Most rushes end up in trivial activities and a lot of wasted time and waiting. Sitting at a restaurant, looking at the media, simply bored. Our laser focus rapidly scans but finds little worth seeing.

Oh, I did my share when I was younger. Modern life demands that we at least go through the motions. Everyone _ including beggars in the street _ must think that they are overworked and overwhelmed.

Everyone calls periodically for a kinder, gentler, more laid back lifestyle. But, like pedestrians crossing the street, anyone going too slow will simply get mowed down and eliminated. Fast bastards win, not least because they get the cars.

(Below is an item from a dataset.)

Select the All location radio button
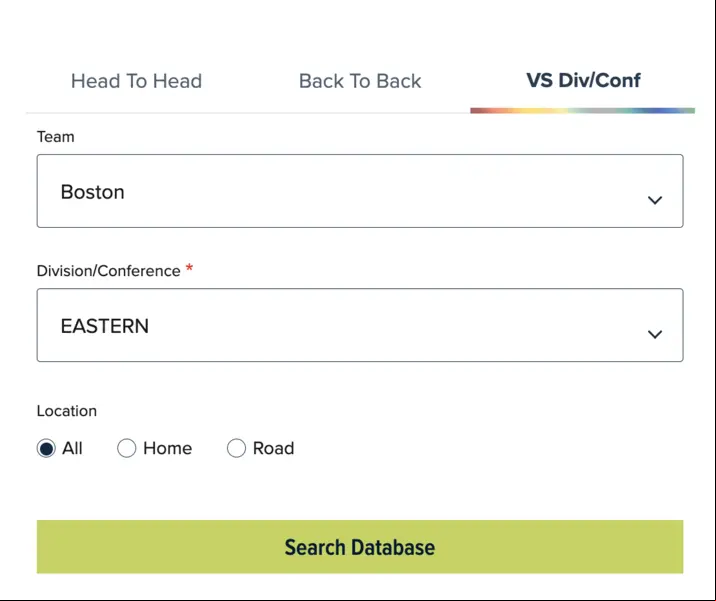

Sadly, none of this rushing seems to have actually made anyone more deeply happy. In fact a lot of rushing seems to explicitly try to disguise how unhappy the quick pace is. We wear out, but are too tired to rest as we rush to the bathroom for sleeping pills.

Little ants, and not a cheerful one in the bunch.

Chicago Style

Never been to the city, but I think The Chicago School of Economics did a great disservice to civilization. Its basic idea was that any economic institution such as a corporation _ by extension any institution at all _ should be stripped to its core function and mercilessly concentrate on only that. In the case of a company, only make money and ignore all other distractions.

It’s a kind of religious argument to assume that there can be only one core purpose in any human activity. Even a simple goal of making money, for example, has questions as to how much, for how long, and under what circumstances_ not to mention at what sacrifice. People, after all, are free to ignore the products of a business they detest.

But the main problem is in considering any human institution as a pure machine. A steam engine may be tuned to perfection but any tribe _ which is what any team becomes _ is a constant balancing act. Paying employees “too much” may lead to a short-term loss of profit, but stabilize revenue in the long term by increasing retention.

And as far as society as a whole, the Chicago model can be corrosive. Institutions blinded by pure purpose easily become as evil and corrupted as any political tyranny. And just as abusive to anyone inside or outside its reach.

The idea that people can be reduced to cogs and gears, and that their desires can be simply located and easily bottled, has been one of the worst notions of the previous century. Chicago Economics is a dangerous delusion.